YOUR GOAL
In the entries below, which lines run from the one containing "You are a GUI" to the one containing "Toggle the VALUE READOUT button"? Copy exactly those lines, ends included, and no others.

RECORD SET
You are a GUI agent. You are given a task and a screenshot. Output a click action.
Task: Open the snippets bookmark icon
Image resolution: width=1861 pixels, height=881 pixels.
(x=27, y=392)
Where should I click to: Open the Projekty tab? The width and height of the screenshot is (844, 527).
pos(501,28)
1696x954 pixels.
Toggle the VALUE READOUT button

==

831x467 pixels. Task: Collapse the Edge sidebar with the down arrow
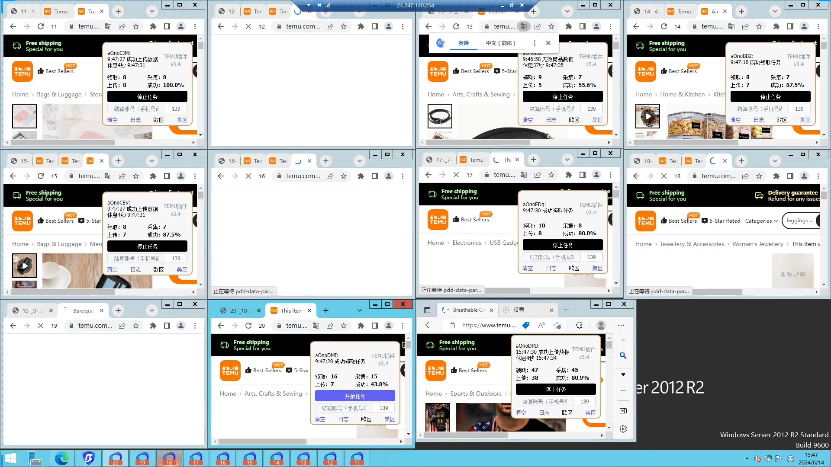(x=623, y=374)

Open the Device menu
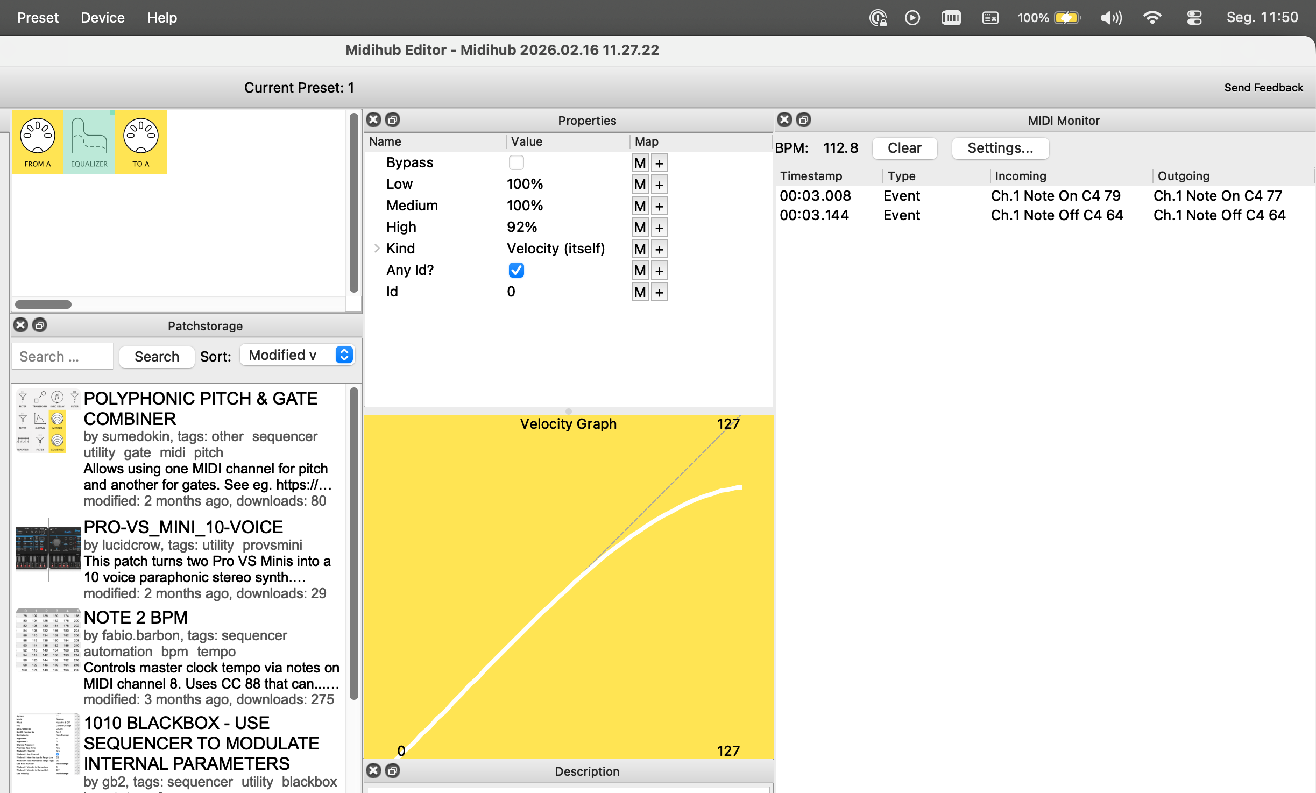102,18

--

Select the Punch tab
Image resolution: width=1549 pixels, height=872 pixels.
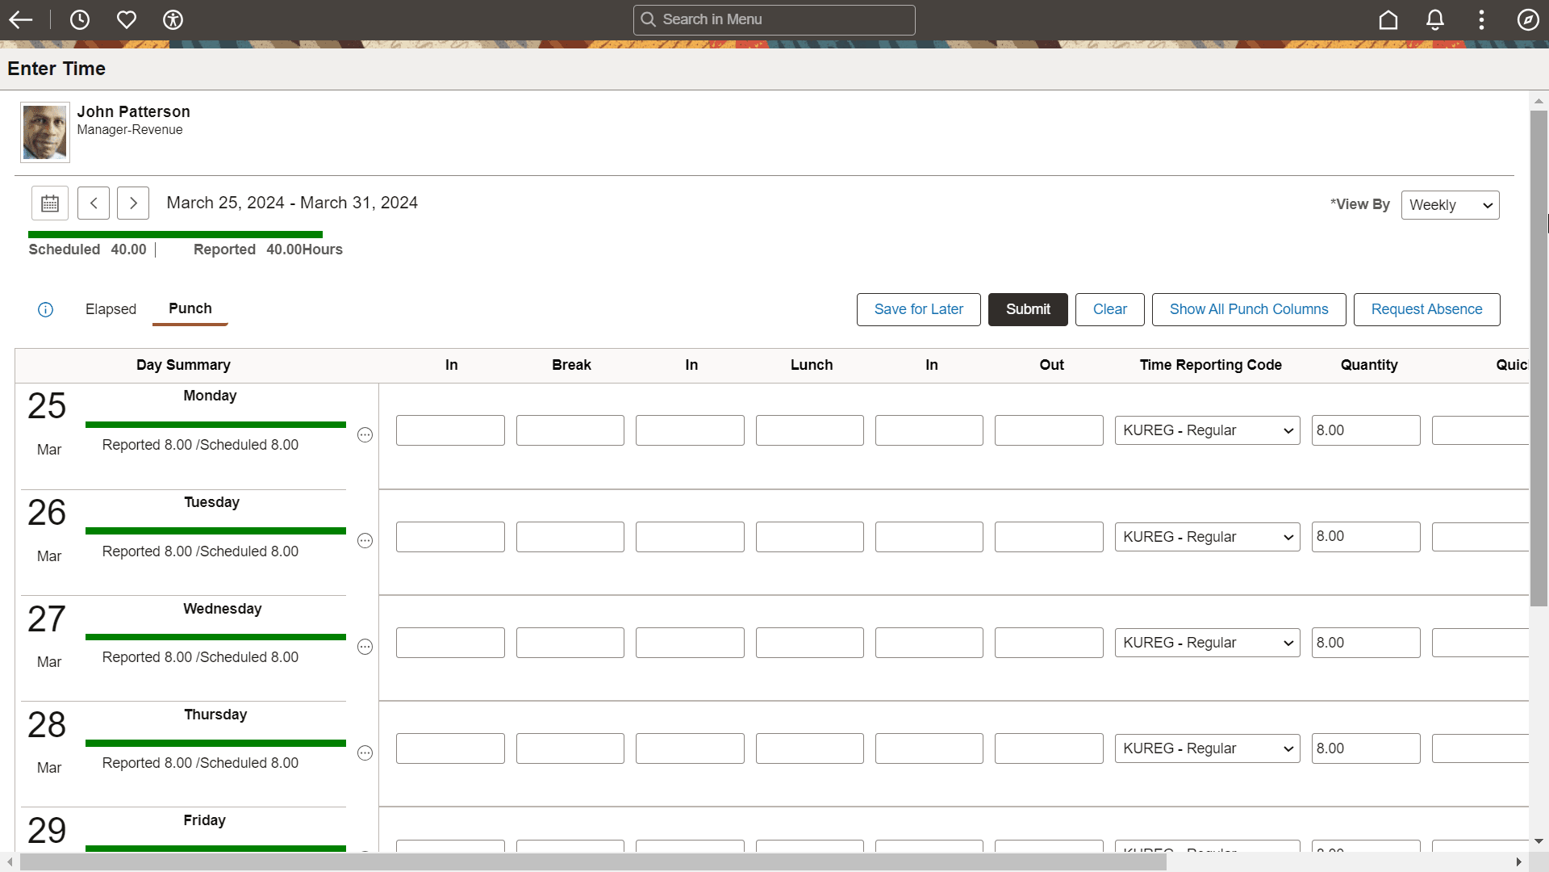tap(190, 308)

OUTPUT OF THE EXERCISE
You are a GUI agent. You are given a task and a screenshot. Output a click action.
Task: Open the snippets bookmark icon
Image resolution: width=1861 pixels, height=881 pixels.
(x=27, y=392)
Where should I click to: Open the Projekty tab? The width and height of the screenshot is (844, 527).
pos(501,28)
1696x954 pixels.
Toggle the VALUE READOUT button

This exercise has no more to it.